Communities are groups of organisms (populations) that maintain persistent associations with each other. The members of a typical community include plants, animals, and other organisms that are biologically interdependent through predation, parasitism, and symbiosis. The structure of a biotic community is largely characterized by the trophic (feeding) relationships among its member species. These relationships are often represented simplistically as a food chain. Each link in the food chain represents a trophic level encompassing either producers or consumers.

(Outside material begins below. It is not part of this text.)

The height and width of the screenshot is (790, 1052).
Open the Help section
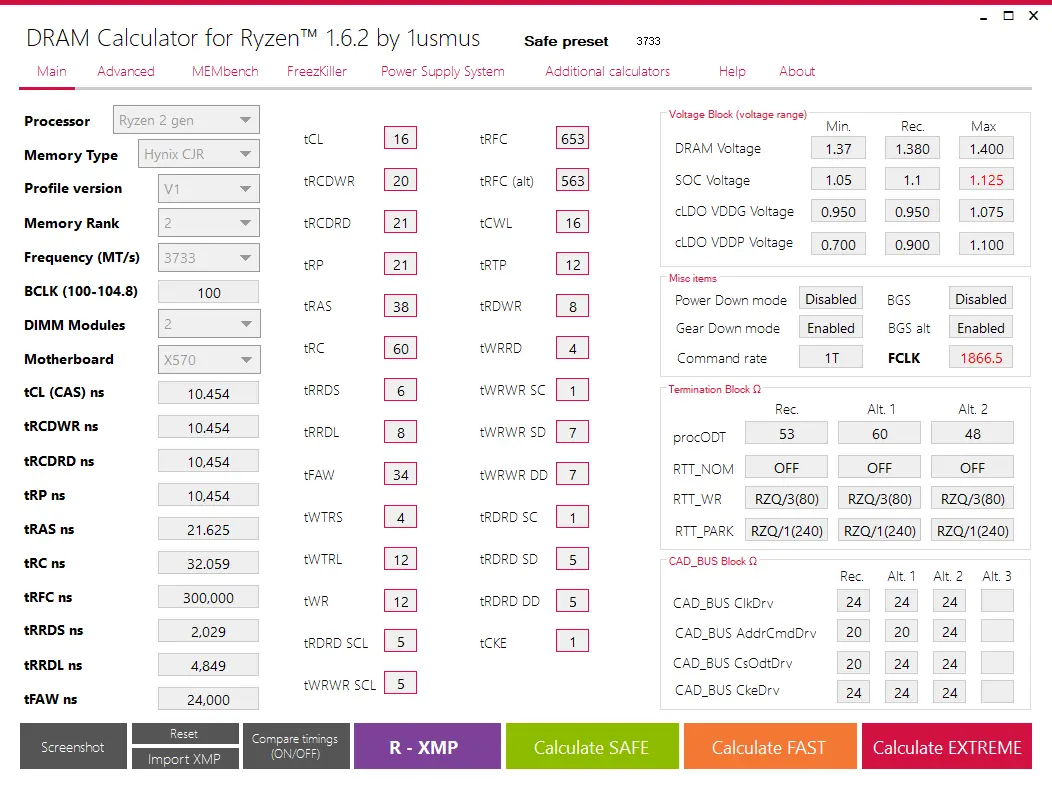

In most communities, green plants are the dominant producers. They represent the first link in a typical food chain. Plants capture kinetic energy from sunlight and, through the process of photosynthesis, manufacture organic molecules (e.g. simple sugars) from carbon dioxide and water. The captured energy is “stored” in the chemical bonds of these molecules. Some of the stored energy is used by plants for their own survival and growth, some is lost as heat, and some passes on to consumers when the plant is eaten, or to decomposers when the plant dies.

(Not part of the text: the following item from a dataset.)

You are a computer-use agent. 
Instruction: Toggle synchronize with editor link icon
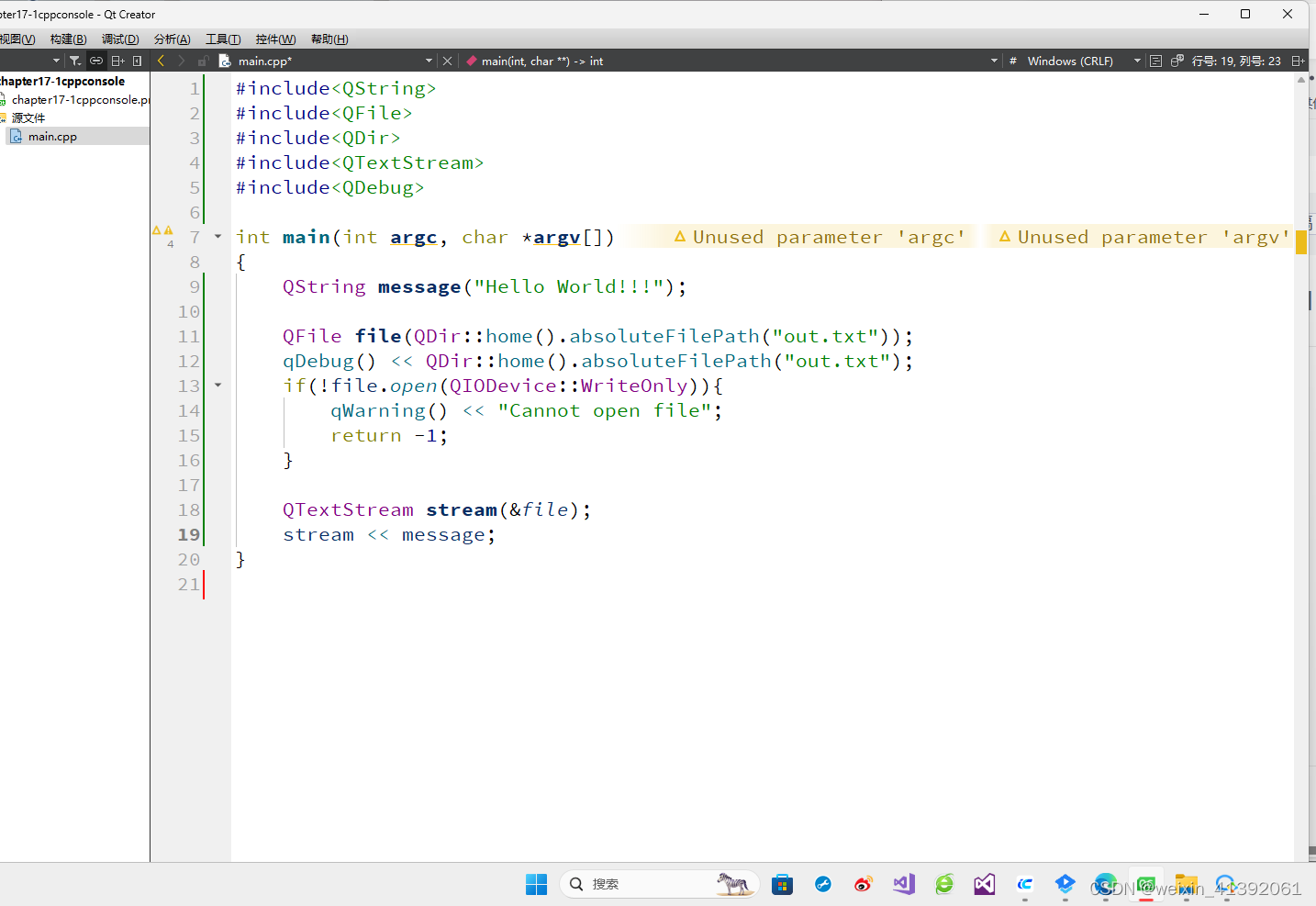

Primary consumers occupy the second link of a food chain. These animals, often called herbivores, survive by feeding exclusively on plants or plant products. The third link includes primary carnivores, secondary consumers that live as predators or parasites of herbivores. Any remaining links in the food chain are occupied by secondary or tertiary carnivores (predators or parasites of other carnivores). Since energy becomes limiting at the uppermost trophic levels, there are seldom more than four or five links in a terrestrial food chain.